*Material for the task:*
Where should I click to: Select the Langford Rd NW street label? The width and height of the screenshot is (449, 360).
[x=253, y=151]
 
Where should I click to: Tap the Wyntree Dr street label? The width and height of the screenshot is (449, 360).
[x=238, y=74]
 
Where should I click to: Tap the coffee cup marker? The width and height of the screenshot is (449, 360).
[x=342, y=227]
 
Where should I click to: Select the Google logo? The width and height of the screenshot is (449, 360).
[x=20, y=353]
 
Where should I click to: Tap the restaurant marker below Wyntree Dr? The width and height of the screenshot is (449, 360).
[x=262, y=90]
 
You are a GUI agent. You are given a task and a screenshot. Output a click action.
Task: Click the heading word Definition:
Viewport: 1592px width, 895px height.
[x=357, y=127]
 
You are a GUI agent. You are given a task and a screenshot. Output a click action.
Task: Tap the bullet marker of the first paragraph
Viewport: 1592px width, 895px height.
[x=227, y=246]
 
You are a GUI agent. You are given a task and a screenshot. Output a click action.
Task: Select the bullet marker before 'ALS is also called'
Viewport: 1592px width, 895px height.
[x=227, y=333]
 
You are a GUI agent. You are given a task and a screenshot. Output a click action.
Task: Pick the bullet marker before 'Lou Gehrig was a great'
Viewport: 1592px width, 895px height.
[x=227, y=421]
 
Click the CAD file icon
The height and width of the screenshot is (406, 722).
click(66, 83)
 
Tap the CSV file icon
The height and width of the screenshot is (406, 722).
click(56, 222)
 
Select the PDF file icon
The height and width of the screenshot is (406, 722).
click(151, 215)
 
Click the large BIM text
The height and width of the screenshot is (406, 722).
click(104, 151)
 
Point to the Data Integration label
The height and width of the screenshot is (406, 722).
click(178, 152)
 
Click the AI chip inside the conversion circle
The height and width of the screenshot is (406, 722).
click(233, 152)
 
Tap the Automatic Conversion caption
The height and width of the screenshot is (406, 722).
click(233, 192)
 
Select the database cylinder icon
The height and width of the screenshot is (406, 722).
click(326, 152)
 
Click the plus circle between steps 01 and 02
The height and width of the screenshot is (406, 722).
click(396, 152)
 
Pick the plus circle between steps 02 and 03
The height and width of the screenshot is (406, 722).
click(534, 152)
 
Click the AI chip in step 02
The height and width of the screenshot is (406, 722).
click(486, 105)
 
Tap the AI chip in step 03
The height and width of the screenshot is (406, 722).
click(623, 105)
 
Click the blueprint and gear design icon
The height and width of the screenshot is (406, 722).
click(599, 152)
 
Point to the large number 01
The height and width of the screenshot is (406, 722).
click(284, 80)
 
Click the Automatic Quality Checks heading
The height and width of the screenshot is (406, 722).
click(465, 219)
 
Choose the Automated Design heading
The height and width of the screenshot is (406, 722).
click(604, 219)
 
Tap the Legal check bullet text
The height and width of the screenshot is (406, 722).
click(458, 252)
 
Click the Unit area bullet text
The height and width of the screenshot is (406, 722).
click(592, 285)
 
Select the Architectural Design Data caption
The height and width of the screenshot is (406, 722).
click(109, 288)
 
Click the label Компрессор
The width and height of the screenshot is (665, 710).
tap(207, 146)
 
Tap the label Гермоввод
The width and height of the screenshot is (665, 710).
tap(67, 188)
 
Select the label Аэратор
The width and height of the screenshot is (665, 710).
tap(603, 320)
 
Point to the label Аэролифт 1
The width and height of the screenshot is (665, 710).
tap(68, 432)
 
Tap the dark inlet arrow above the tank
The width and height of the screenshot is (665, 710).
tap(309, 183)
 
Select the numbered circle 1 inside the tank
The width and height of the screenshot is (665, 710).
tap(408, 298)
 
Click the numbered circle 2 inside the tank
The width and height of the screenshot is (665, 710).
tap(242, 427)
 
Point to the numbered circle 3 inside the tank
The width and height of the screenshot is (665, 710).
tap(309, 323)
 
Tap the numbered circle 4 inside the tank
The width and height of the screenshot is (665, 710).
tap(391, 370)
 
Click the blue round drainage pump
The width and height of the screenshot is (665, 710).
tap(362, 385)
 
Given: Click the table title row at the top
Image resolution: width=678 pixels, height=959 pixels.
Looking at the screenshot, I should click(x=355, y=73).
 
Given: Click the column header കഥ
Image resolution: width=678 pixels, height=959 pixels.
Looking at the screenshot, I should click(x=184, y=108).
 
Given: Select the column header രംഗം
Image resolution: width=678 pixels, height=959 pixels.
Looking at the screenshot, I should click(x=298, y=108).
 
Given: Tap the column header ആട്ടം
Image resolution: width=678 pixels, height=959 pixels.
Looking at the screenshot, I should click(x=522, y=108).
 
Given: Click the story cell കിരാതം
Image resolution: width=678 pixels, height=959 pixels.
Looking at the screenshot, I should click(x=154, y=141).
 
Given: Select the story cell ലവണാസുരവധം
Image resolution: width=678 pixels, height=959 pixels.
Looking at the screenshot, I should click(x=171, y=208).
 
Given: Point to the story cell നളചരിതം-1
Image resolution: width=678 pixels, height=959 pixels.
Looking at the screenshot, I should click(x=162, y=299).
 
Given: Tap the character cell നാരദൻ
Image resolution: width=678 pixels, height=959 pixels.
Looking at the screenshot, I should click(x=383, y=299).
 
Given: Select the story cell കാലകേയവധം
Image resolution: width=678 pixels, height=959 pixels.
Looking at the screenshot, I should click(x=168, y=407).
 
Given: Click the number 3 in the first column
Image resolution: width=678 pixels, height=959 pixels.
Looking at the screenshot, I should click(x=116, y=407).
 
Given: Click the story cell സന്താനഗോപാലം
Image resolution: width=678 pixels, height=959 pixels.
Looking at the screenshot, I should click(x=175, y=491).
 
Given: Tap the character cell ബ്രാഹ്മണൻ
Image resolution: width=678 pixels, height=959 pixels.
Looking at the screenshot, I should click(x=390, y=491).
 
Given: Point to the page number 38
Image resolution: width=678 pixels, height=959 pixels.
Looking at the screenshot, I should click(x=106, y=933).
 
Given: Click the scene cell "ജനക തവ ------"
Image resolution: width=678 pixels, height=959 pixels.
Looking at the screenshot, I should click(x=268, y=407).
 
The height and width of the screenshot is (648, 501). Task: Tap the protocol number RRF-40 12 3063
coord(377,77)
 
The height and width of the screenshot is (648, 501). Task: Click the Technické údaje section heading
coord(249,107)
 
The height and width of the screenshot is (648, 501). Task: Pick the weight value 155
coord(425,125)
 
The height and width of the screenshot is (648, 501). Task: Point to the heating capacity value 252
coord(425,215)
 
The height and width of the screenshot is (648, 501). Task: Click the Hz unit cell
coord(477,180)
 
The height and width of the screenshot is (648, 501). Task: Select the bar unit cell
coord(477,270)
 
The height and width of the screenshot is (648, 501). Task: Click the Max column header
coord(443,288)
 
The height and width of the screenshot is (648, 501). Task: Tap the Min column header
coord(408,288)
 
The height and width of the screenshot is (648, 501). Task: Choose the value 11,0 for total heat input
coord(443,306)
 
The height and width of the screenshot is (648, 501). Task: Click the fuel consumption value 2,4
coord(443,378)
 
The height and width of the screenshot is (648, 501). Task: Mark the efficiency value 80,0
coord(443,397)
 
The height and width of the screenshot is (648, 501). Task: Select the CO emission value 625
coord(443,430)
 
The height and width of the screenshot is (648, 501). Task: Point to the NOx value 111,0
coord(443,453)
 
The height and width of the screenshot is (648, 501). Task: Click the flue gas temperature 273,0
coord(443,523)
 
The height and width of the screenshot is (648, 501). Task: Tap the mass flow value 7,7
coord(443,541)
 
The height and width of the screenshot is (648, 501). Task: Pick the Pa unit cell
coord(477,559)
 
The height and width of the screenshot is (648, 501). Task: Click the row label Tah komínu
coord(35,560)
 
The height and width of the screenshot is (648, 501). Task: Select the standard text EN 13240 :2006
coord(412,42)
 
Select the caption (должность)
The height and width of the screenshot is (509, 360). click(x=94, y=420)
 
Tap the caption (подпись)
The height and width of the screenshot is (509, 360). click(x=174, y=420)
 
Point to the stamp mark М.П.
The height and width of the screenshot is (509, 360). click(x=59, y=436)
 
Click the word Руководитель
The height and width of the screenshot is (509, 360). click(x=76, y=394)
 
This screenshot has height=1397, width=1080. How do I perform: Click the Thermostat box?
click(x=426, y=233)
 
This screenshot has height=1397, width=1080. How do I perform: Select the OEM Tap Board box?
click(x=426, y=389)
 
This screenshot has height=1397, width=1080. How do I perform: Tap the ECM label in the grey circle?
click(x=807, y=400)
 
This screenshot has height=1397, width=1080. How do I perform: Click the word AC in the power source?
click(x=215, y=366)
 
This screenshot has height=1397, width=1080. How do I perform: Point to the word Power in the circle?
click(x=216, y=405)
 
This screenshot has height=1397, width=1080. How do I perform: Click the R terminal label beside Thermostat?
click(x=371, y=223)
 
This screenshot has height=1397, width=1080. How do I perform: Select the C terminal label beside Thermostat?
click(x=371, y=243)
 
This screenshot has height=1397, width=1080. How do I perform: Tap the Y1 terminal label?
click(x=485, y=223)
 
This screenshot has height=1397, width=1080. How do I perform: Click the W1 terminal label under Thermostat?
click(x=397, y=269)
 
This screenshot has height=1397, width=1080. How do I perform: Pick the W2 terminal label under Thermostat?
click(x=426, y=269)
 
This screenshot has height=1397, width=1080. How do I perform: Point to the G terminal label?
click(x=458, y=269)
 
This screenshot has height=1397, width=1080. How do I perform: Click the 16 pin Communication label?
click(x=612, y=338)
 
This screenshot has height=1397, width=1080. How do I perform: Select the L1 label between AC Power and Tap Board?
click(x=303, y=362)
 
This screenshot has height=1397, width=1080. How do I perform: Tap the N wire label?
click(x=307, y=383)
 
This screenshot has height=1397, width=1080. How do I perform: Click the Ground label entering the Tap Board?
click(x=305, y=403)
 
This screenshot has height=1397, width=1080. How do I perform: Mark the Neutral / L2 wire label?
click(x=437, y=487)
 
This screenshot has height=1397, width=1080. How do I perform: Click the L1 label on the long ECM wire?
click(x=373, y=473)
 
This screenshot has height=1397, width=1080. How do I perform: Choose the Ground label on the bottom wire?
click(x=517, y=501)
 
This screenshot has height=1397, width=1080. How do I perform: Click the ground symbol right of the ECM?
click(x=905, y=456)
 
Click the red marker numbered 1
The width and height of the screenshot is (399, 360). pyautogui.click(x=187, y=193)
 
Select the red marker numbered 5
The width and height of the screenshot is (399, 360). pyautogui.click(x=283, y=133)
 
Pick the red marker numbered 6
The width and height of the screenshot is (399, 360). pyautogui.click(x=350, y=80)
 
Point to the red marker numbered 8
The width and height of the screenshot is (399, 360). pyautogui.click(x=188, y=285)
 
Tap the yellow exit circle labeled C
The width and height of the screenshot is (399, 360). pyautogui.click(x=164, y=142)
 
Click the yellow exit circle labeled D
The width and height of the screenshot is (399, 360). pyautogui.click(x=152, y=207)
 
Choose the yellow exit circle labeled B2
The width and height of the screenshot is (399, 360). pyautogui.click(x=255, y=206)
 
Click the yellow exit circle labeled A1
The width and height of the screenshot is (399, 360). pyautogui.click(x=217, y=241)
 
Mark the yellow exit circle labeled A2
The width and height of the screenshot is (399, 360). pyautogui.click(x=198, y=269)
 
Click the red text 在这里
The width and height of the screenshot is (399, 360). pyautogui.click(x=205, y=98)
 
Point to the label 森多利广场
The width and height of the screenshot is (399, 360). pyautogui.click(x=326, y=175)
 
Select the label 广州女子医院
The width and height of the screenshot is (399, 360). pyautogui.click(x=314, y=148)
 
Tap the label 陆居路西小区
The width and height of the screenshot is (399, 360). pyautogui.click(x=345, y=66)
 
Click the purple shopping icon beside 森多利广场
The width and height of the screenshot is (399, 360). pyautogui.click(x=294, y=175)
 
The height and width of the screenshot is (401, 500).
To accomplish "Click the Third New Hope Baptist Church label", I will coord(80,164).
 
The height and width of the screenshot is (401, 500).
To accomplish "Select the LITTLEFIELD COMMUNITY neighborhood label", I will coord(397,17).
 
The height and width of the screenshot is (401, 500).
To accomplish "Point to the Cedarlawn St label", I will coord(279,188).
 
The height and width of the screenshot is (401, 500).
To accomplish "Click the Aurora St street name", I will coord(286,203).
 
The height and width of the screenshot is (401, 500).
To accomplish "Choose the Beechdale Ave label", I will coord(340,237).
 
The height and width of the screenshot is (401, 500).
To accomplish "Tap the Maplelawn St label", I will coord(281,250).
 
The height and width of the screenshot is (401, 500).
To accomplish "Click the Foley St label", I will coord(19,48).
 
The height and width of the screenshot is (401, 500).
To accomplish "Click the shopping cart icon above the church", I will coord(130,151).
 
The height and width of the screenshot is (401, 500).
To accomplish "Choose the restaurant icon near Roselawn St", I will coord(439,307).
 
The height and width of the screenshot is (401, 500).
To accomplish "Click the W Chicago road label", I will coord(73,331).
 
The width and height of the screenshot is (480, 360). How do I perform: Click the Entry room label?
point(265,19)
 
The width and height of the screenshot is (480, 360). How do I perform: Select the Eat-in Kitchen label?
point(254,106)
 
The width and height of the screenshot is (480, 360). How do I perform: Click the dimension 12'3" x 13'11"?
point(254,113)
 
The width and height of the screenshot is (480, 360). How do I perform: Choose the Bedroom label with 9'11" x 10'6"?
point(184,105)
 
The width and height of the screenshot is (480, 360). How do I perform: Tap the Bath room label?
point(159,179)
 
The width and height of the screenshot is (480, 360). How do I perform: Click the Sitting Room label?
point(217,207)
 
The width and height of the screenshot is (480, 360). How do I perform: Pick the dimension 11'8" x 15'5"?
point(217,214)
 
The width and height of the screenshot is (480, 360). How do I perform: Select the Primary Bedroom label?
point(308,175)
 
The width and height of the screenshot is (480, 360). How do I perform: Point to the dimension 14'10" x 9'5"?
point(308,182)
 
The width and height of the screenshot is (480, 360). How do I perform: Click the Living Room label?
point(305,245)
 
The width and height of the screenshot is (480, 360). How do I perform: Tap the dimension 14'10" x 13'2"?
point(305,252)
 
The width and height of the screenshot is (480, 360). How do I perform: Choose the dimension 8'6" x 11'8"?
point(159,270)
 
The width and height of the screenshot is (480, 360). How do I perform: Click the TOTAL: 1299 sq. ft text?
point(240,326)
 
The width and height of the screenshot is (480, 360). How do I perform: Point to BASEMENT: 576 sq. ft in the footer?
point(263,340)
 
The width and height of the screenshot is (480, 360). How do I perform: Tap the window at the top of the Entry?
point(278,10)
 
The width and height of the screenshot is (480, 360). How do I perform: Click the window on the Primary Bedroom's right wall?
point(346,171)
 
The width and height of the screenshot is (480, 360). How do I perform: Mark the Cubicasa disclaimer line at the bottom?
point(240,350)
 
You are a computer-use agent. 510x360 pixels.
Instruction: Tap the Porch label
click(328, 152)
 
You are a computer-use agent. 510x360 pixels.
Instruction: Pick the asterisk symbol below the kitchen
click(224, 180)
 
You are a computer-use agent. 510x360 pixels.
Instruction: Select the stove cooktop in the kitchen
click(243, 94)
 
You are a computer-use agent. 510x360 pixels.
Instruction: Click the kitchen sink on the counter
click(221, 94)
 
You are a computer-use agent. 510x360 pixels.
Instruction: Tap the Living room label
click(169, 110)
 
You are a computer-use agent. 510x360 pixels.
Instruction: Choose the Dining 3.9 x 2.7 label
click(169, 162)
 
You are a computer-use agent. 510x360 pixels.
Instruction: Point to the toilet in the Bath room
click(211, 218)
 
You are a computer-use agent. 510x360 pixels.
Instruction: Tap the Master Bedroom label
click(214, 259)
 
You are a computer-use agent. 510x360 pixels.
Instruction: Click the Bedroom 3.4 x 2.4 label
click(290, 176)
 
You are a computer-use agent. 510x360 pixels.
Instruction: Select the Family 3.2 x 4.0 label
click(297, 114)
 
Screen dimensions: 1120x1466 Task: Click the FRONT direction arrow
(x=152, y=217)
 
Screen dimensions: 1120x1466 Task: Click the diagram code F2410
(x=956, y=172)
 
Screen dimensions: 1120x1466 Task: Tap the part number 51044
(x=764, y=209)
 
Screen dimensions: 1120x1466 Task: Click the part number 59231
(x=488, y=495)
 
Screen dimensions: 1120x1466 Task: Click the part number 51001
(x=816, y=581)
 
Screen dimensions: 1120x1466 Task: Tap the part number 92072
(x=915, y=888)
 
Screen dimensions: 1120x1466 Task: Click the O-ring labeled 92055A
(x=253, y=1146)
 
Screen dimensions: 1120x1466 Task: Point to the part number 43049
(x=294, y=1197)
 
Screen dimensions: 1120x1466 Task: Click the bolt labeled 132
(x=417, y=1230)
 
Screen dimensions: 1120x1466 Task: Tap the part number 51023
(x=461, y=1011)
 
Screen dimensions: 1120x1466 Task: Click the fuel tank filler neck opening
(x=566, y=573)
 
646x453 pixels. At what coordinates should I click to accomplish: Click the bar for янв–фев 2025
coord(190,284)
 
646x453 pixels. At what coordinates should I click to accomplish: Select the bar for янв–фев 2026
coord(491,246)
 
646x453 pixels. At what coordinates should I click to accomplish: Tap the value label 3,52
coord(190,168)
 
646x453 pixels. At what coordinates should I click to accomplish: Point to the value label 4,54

*Exercise details:* Can you rewrite the entries from the line containing "for янв–фев 2026" through the end of the entries, requests included, shifting each coordinate in the answers by adding 59 to it?

*Problem solution:*
646x453 pixels. At what coordinates should I click to accomplish: Select the bar for янв–фев 2026
coord(550,305)
 
646x453 pixels. At what coordinates should I click to accomplish: Tap the value label 3,52
coord(249,227)
 
646x453 pixels. At what coordinates should I click to accomplish: Point to the value label 4,54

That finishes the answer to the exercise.